Para darle más brillo a ese relanzamiento, el Jefe de Gobierno desempolvó su proyecto de pelear por la Presidencia de la Nación, y lo cierto es que las dos jugadas están entrelazadas. Macri no podrá arrancar la carrera si no logra recuperar la iniciativa parado en la cúspide de la ciudad más rica de la Argentina. La Capital Federal no es el distrito más difícil de gobernar del país, pero el Jefe de Gobierno suele argumentar que la Casa Rosada no hace más que trabarle cada una de las medidas que busca implementar. Es cierto que el matrimonio Kirchner siempre se encargó de beneficiar a los porteños –por ejemplo, subsidiando las tarifas de los servicios públicos– sólo en los rubros en que las posibilidades de que el macrismo salga beneficiado fueran nulas. También es verdad que el Gobierno nacional decidió no consultar con sus vecinos del otro lado de la Plaza de Mayo ninguna de sus decisiones y persistió en esa práctica hasta el ridículo.
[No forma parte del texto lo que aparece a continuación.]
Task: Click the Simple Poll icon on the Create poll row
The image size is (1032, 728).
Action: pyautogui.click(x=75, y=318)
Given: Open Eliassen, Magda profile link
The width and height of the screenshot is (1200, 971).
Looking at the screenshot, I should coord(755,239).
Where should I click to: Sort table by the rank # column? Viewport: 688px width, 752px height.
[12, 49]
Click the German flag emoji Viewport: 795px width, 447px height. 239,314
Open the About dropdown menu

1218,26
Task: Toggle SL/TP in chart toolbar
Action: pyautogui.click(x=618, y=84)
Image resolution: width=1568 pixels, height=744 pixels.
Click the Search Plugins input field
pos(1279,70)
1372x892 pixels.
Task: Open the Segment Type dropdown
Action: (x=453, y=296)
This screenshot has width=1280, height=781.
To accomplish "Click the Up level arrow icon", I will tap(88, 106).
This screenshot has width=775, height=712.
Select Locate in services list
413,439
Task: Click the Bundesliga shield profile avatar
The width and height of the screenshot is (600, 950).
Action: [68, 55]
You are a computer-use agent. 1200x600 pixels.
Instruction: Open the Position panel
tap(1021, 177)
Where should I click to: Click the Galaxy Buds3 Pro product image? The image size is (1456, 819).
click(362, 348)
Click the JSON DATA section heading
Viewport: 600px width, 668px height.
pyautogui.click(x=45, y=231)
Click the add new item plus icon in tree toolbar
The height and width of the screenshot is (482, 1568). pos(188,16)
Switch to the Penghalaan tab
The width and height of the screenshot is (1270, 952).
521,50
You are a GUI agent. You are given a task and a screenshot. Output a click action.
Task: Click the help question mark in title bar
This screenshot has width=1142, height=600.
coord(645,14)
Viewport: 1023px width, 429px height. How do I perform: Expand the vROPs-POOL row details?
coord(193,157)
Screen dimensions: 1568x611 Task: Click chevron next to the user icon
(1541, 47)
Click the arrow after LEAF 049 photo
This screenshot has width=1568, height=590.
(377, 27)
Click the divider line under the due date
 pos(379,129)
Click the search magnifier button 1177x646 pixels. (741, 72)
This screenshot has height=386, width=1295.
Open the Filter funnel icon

Como ejemplo está la obra de ampliación del subte E, que los Kirchner recomenzaron sin dar el menor aviso a Macri, según confirmaron a El Cronista importantes funcionarios de las dos jurisdicciones. Sin embargo, a la hora de votar un presidente, esos conflictos pueden volverse irrelevantes: los argentinos no suelen inclinarse por los dirigentes que eligen ocupar el lugar de víctimas. En ese dato hay que buscar el origen del relanzamiento macrista.